__WORK TO COMPLETE__. Retype each line below precisely and omit all images.

(Collected data)

——

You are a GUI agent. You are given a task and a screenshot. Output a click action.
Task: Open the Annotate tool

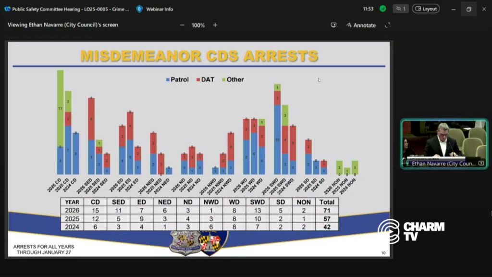(361, 25)
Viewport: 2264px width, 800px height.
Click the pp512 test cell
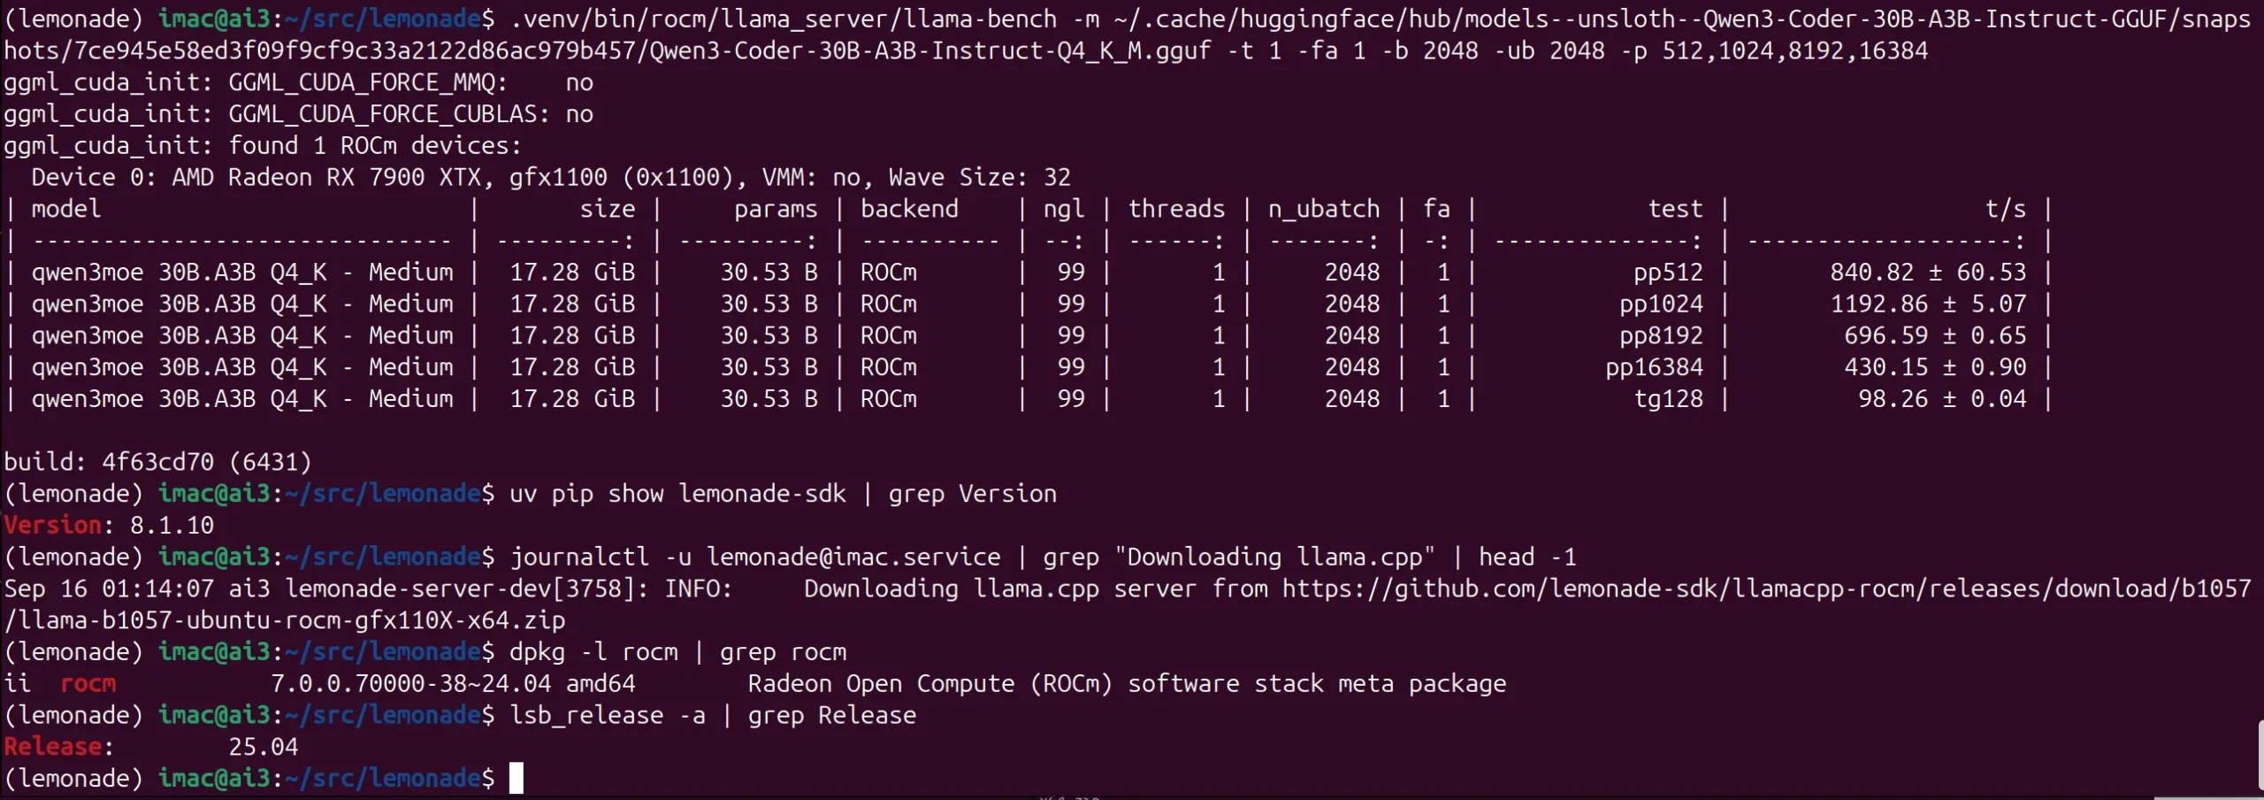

——

__WRITTEN RESPONSE__.
You are a GUI agent. You are given a task and a screenshot. Output a click action.
Task: Open the Annotate tool

(361, 25)
Viewport: 2264px width, 800px height.
Click the pp512 test cell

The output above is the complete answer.